Stored items:

-=-=-=-=-

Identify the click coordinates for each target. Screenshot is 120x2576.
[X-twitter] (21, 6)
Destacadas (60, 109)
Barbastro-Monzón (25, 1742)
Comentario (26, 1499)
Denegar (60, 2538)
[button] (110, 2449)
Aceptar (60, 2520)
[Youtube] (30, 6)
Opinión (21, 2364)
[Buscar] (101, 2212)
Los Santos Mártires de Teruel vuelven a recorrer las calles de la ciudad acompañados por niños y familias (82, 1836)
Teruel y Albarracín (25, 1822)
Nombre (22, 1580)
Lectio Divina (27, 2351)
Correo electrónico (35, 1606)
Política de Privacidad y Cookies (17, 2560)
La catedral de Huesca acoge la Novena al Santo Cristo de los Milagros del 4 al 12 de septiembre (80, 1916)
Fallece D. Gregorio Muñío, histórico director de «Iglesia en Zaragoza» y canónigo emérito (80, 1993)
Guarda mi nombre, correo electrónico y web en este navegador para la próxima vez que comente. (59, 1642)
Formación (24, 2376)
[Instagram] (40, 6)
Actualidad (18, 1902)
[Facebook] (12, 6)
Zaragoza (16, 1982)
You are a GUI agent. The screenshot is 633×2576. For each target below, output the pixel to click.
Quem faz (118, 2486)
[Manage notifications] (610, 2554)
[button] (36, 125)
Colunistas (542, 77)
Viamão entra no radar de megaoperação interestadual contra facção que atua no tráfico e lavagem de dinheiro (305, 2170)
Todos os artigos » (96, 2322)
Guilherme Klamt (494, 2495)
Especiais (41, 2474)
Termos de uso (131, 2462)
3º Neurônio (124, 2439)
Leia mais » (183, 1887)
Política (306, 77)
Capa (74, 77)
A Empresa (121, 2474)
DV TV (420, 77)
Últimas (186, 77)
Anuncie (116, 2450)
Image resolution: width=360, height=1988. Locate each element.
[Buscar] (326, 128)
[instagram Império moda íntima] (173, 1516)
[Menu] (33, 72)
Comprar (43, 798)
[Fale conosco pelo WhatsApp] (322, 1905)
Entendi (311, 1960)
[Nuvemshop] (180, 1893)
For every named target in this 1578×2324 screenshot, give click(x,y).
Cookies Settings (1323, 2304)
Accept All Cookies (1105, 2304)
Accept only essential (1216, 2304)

-=-=-=-=-

■ DIRECTIONS ■
The required output is a copy of each line in the records where the string "Cookies" occurs.

■ EXERCISE SOLUTION ■
Política de Privacidad y Cookies (17, 2560)
Cookies Settings (1323, 2304)
Accept All Cookies (1105, 2304)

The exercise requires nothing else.